La fecha: el carnaval siempre en febrero, esos dos un 11 de ese mismo mes de 2017.
La hora: 9.45 hs.
El lugar: Barranco (al oeste de Lima)
El tiempo: tenue sol y a ratos un cielo gris panza de burro.
En Perú, hay una ciudad que se insinúa entre malecones su apego al mar; en esta ciudad pegada al mar, hay un distrito que mira al precipicio; en este distrito, hay una calle donde a pocos metros se escuchan las primeras comparsas de carnaval y todo lo que significa: gente proclive a la felicidad, bailando con el torso desnudo y embarrados de pintura. En esta calle que canta, hay un edificio que fue inaugurado en 1997; en este edificio que en un tiempo atrás fue de color azul, hay un ascensor que en una madrugada del 2016 se atascó y no sé si fue porque estaba ebrio o tuvo un desperfecto mecánico; en este ascensor, hay un departamento de 87 metros cuadrado; en este apartamento, hay una habitación; en esta habitación, hay un balcón; en este balcón, hay una pareja y un felino que mira al vacío; en esta pareja que somos Cecilia y yo, hay un abrazo; en este abrazo, hay una historia; es esta historia, hay palabras que decimos entre nosotros mientras nuestra gata sigue mirando el infinito.
Ella observa como seis personas de la comparsa caminan en zancos, voltea hacia mí para buscar mis ojos, busca cierta complicidad. Me expresa un verbo afectuoso y me incita mirar a la comparsa. Me comenta que le gustaría aprender a caminar en zancos, y yo sonrío porque sé que ella nunca tuvo los pies en la tierra, que ama sobre todas las cosas su deseo por la metamorfosis; esa indecisión de querer ser un día un río y al otro un lago, incluso jurar: "De aquí en adelante toda mi vida voy a caminar con zancos". Entonces uno llega aceptar las consecuencias, aunque veces lleguen a ser terribles. Uno lo comprende porque saben creíbles, coherentes con lo que pide la metamorfosis. Porque no tener los pies sobre la tierra exige sobre todo eliminar cualquier rastro del pasado y tener impregnado la locura en los ojos.
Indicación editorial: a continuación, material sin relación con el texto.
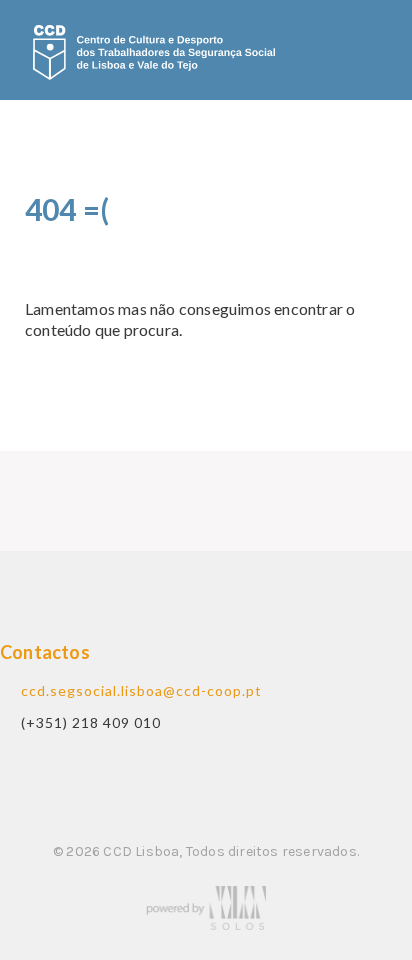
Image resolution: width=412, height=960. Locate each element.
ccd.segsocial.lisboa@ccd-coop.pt (141, 690)
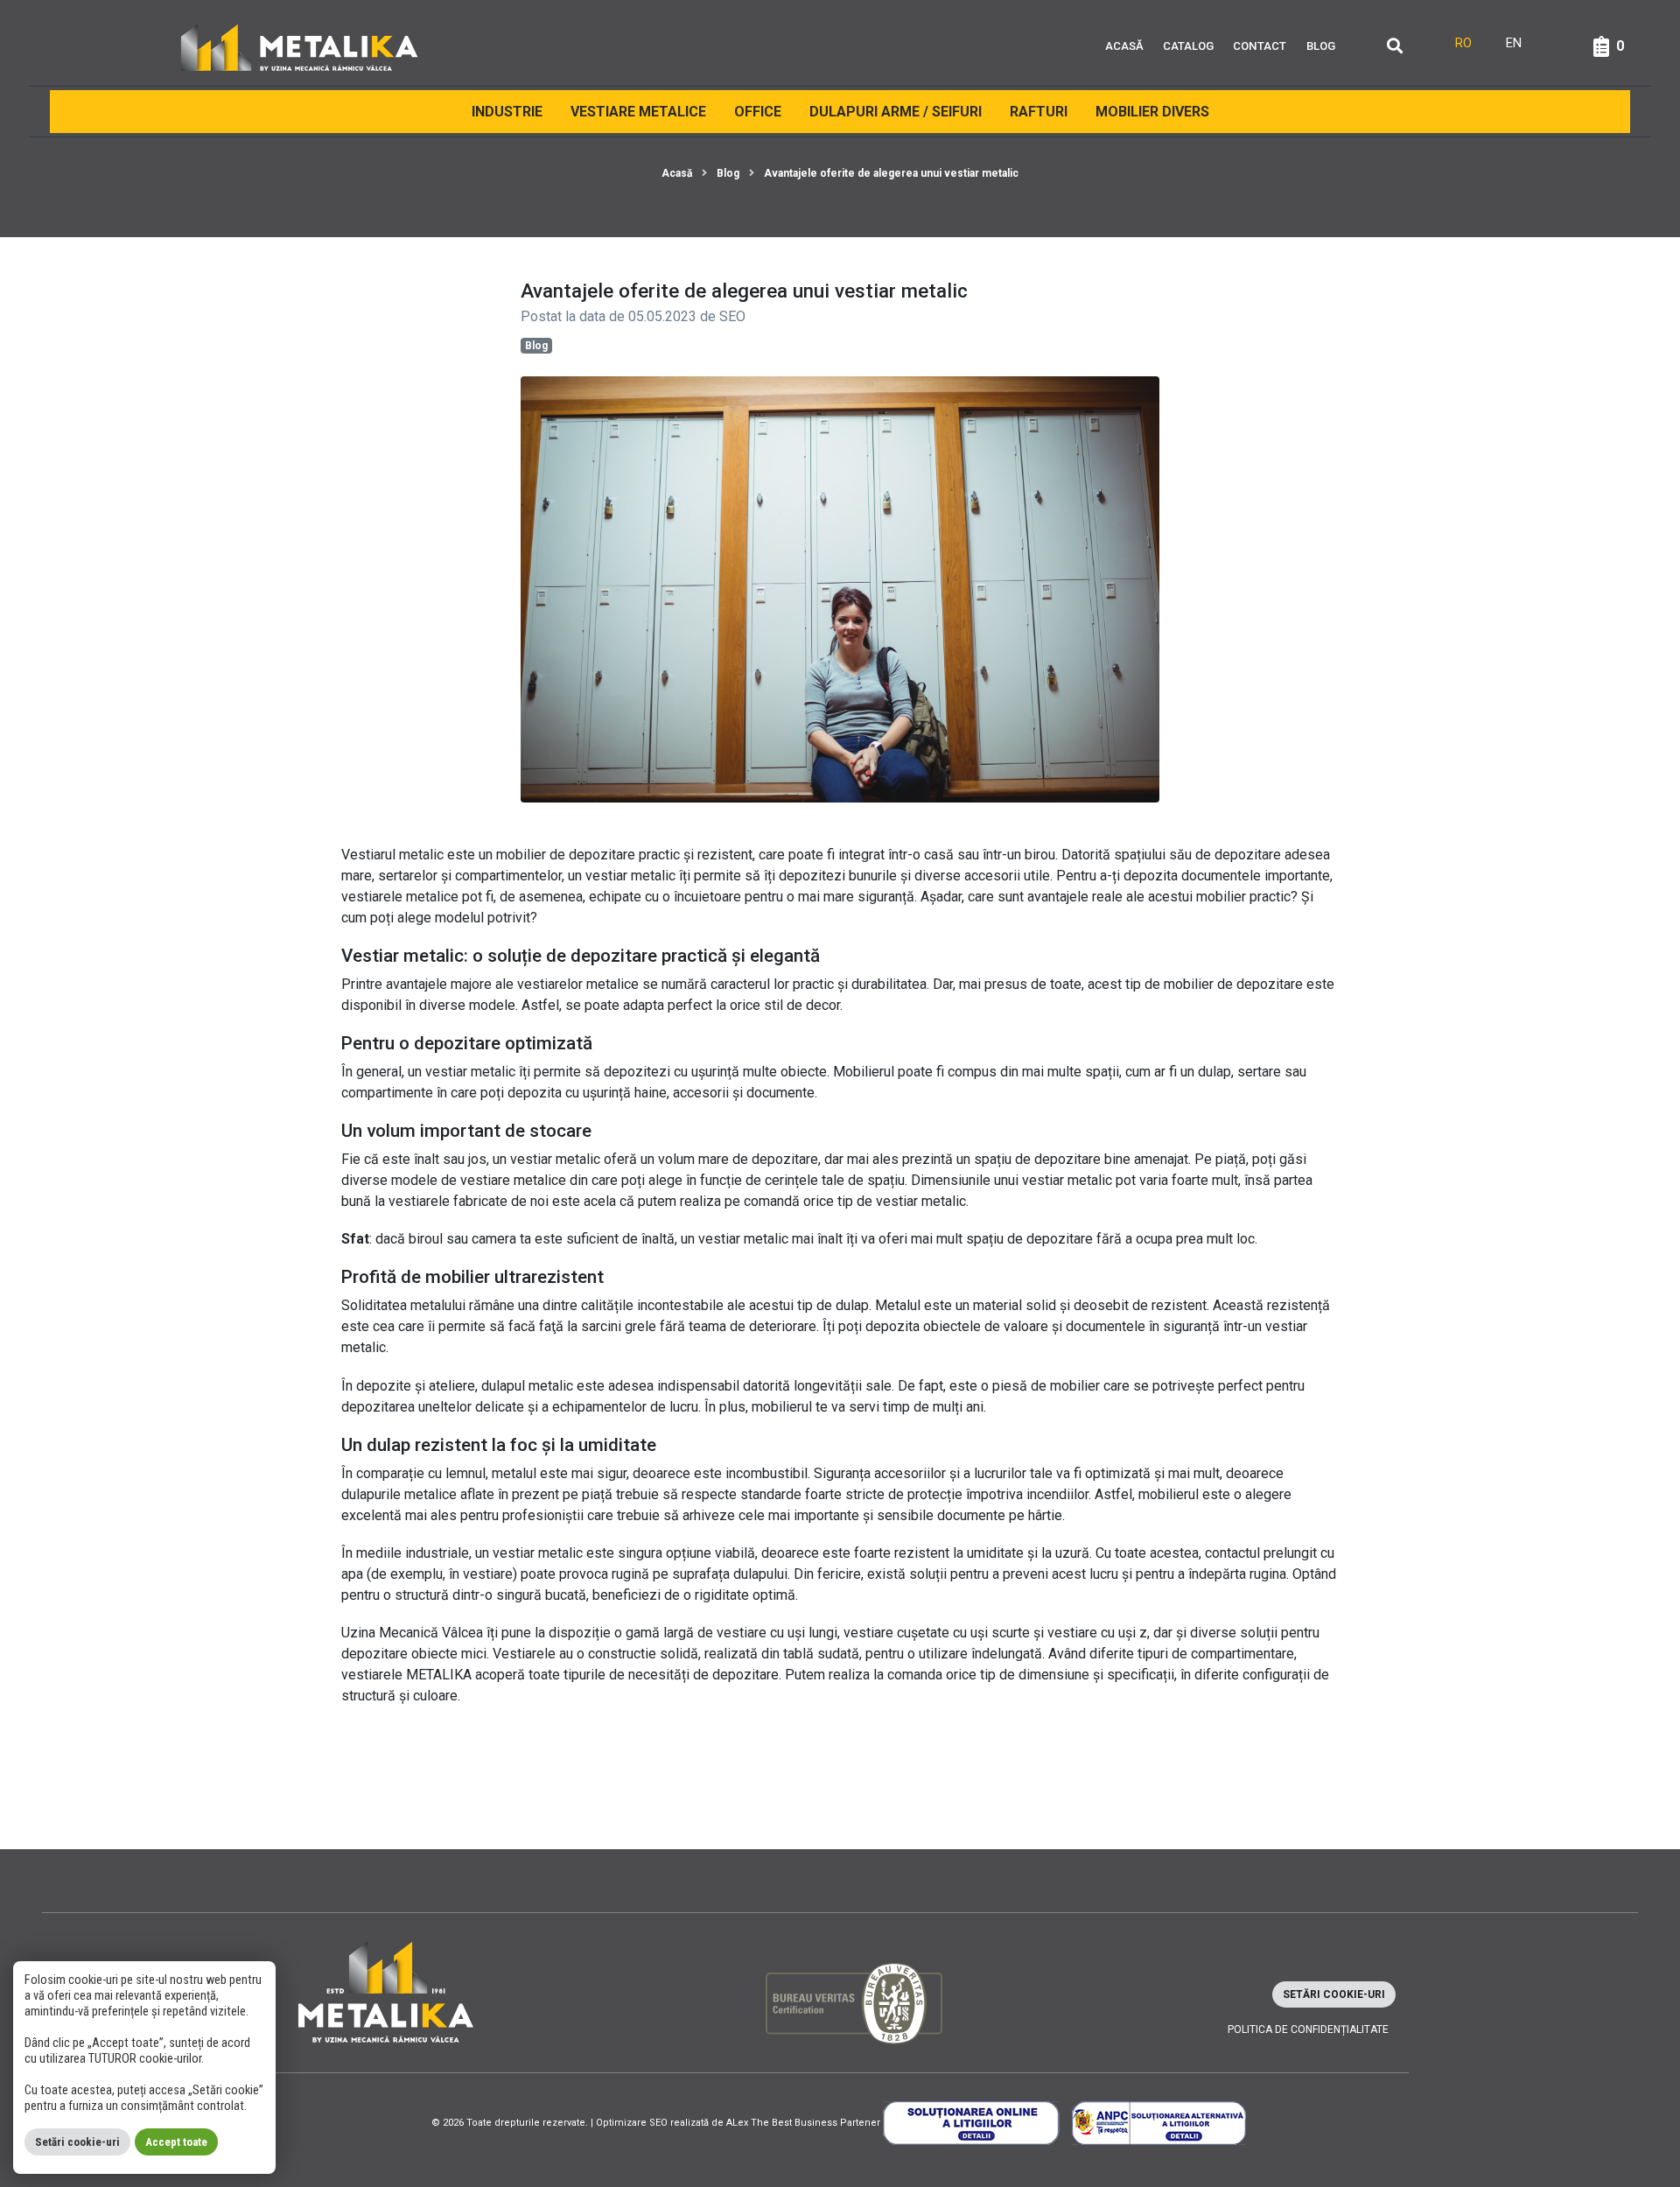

—Tú caminas y bailas en zancos.
—Me mientes, ¿no?
—Por supuesto. A tu nueva memoria quiero llenarla de posibles, impregnarla de esa mágica pasión de hacer lo que uno quiera. Los recuerdos, como ya sabes, amor mío, solo sirven para encontrar algo mejor y no importa si nunca existieron.
— ¿Por qué dices eso?
—No lo sé.
—Dices cosas extrañas con mucha belleza.
— Todo tu ser evita que mis recuerdos sean tristes. Todo, excepto tú, es gris. Hasta tu amnesia es bonita.
— ¿A qué te refieres?
—Gracias a ella estoy en paz con mis pensamientos.
— ¿Cómo cuál?
—Como tu sonrisa.
— ¿Y qué tiene mi sonrisa?
—Es que el sonido de tu risa tiene una relación muy antigua con mi memoria, puede si quiere cambiar las formas, puede con gran facilidad poner una curva más extensa a la alegría y cambiar el color de los días. Sobre todo el convencimiento de una máxima.
— ¿Cuál?
—Aceptar la idea que sin ti solo puede haber pasado.
— ¿Ves? Dices cosas con tanta hermosura.
— ¿No te dio miedo conocerme?
—Un poco, pero más que miedo, nervios.
— ¿Por qué?
—Porque me dijeron que mi novio es poeta.
—¬ ¿Qué tiene que ver eso?
— ¡Es que ustedes son tan inasibles!
— ¡Ja, ja, ja!
— ¿Ves? Tú también tienes una bonita sonrisa.